§ Assignment: In the entries that follow, find each line with the word "Task" and copy it.
*** Opening Information given ***
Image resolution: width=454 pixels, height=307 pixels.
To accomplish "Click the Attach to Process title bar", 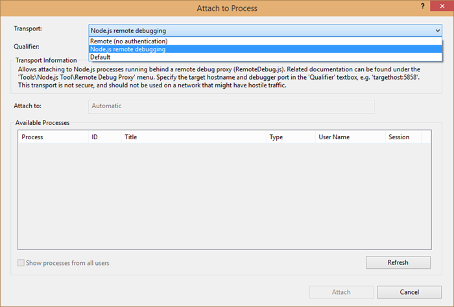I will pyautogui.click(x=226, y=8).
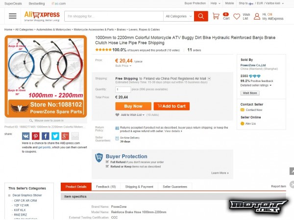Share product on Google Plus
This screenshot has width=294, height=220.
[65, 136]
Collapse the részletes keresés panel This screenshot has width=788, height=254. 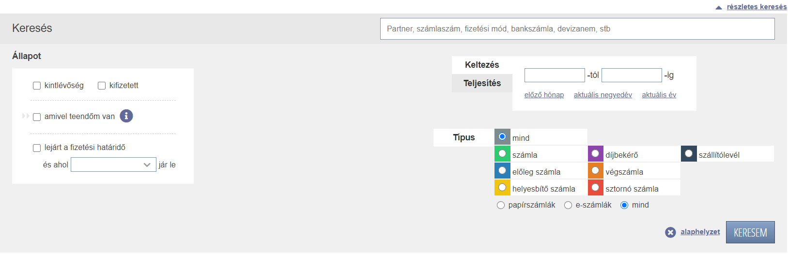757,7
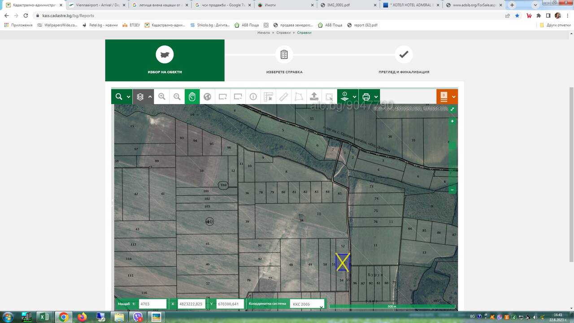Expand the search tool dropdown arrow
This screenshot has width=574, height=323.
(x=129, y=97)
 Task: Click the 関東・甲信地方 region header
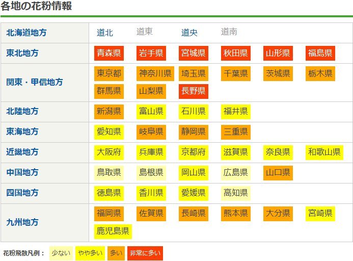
*** Closing Information given ***
*** Opening Information given ***
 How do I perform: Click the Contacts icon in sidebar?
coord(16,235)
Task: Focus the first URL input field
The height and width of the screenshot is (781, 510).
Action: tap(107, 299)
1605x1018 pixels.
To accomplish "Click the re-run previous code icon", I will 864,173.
*** Closing Information given ***
§ Solution to the problem:
 Task: Click the 関東・甲信地方 region header
Task: Focus the first URL input field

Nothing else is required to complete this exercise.